La ptosi mammaria è una caduta del seno e può essere ghiandolare pura o completa ( cutaneo-ghiandolare).
CAUSE
Le cause di questa discesa possono essere multiple, e Vandenbussche le distingue in 4 categorie:
- Ptosi primarie, senza ipetrtofia, che interessano per definizione la donna giovane e sono legate: o a un difetto di elasticità cutanea o a una causa idiopatica ( seno pendulo, seno tuberoso o ptosi senza ipertrofia
- Ptosi per eccesso di volume, che sono di gran lunga le più frequenti, e sono legate a un’ipertrofia della ghiandola nella donna giovane o ad un’ipertrofia glandulo-adiposa nell’obesità, nell’allattamento o in menopausa
- Ptosi secondarie, da perdita di tessuto, che può essere ghiandolare dopo l’allattamento o adiposa nelle pazienti in sovrappeso dimagrite velocemente
- Ptosi asimmetriche, che possono riguardare ognuna delle 3 categorie precedenti, sia primarie che acquisite.
CLASSIFICAZIONE
Nella ptosi completa il complesso areola-capezzolo è sceso e, a seconda dell’altezza alla quale arriva, la classificazione di Regnault le distingue in 3 categorie:
- Ptosi minore ( grado 1 ): il limite inferiore del complesso areola-capezzolo si trova al di sopra del solco inframammario o a livello del solco stesso
- Ptosi moderata ( grado 2 ): il limite superiore del complesso areola-capezzolo si trova a livello del solco inframammario
- Ptosi grave ( grado 3 ): il limite inferiore del complesso areola-capezzolo si trova sotto il livello del solco inframammario
Nella ptosi ghiandolare pura ( o pseudoptosi ), l’altezza del complesso areola-capezzolo è normale, mentre i quadranti inferiori del seno si trovano al di sotto del solco inframammario.
INDICAZIONI
Il tipo di intervento varia a seconda del grado di ptosi mammaria.

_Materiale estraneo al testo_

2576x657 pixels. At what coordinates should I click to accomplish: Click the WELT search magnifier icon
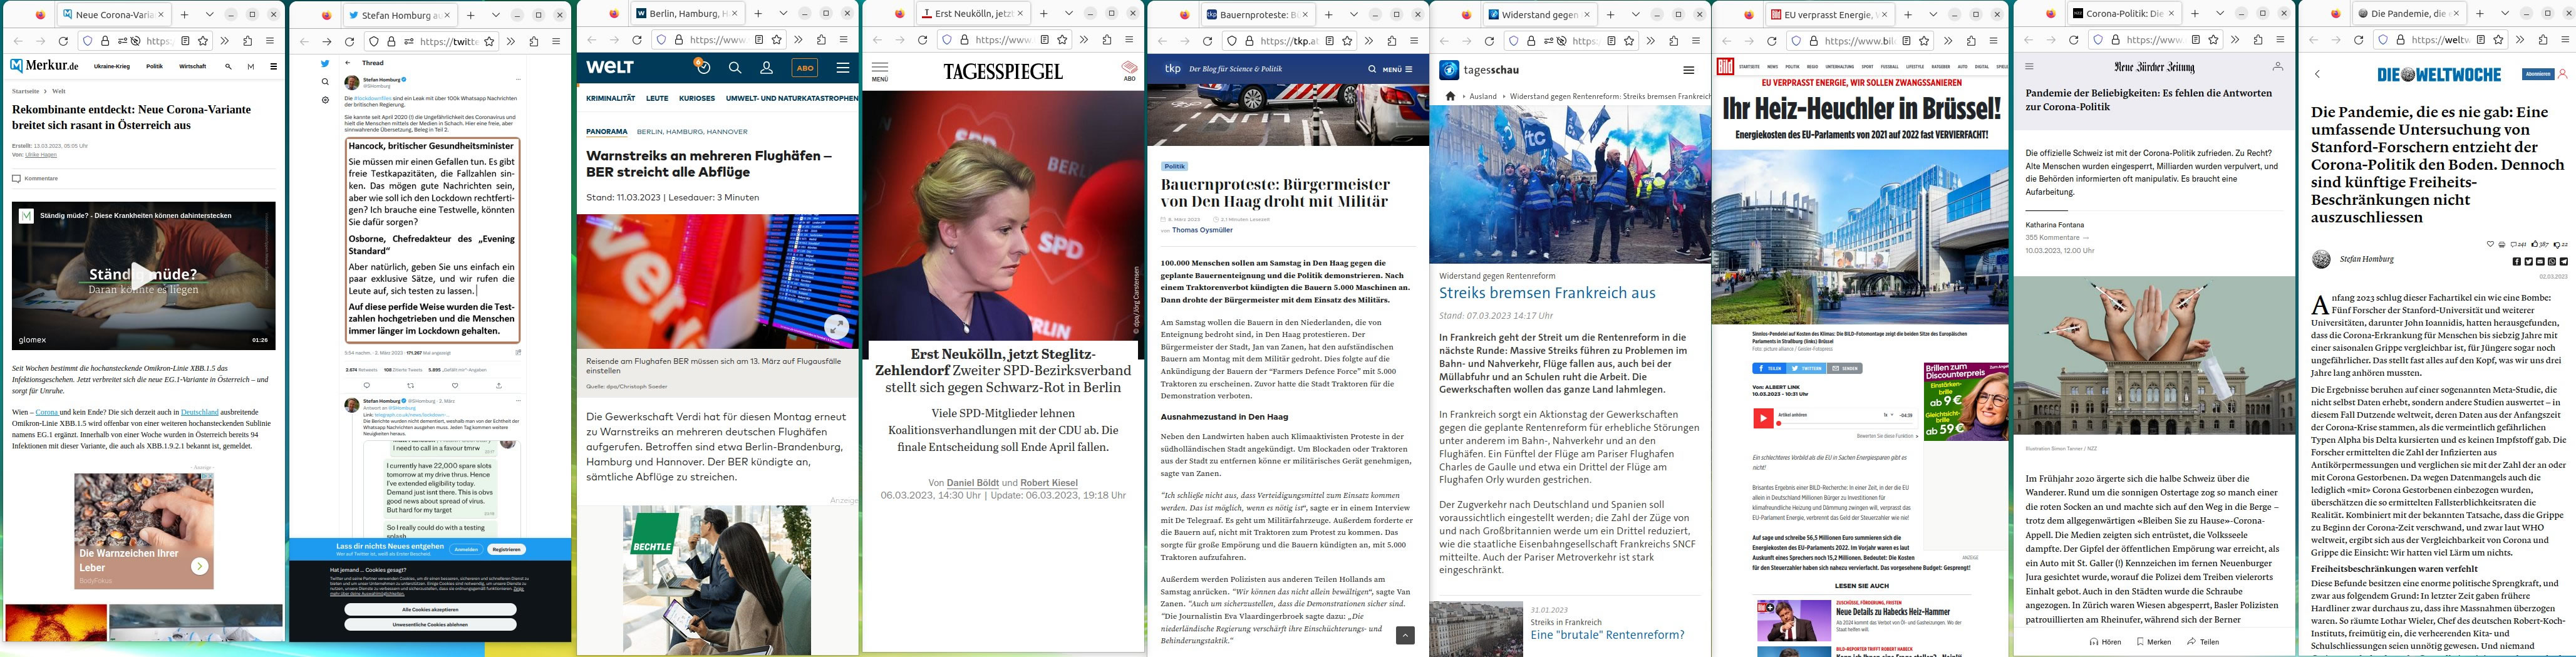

A seconda che la ptosi sia di:
- Grado I: si può trattare con una mastoplastica additiva
- Grado II e pseudoptosi : si trattano con una mastopessi con cicatrice peri-areolare
- Grado III: si tratta con una mastopessi con cicatrice a T invertita o con una mastopessi con autoprotesi
INTERVENTO CHIRURGICO

Mastopessi. Serve a sollevare il seno attraverso una plastica ghiandolare, adattando la cute alla sua nuova forma. Secondo l’entità dell’eccesso cutaneo può residuare una cicatrice peri-areolare, verticale o a T invertita.
Mastopessi con autoprotesi. Se il volume della mammella lo permette, si può utilizzare la ghiandola del quadranti mammari inferiori che, dopo disepidermizzazione, viene spostata a riempire i quadranti superiori, come se fosse una protesi.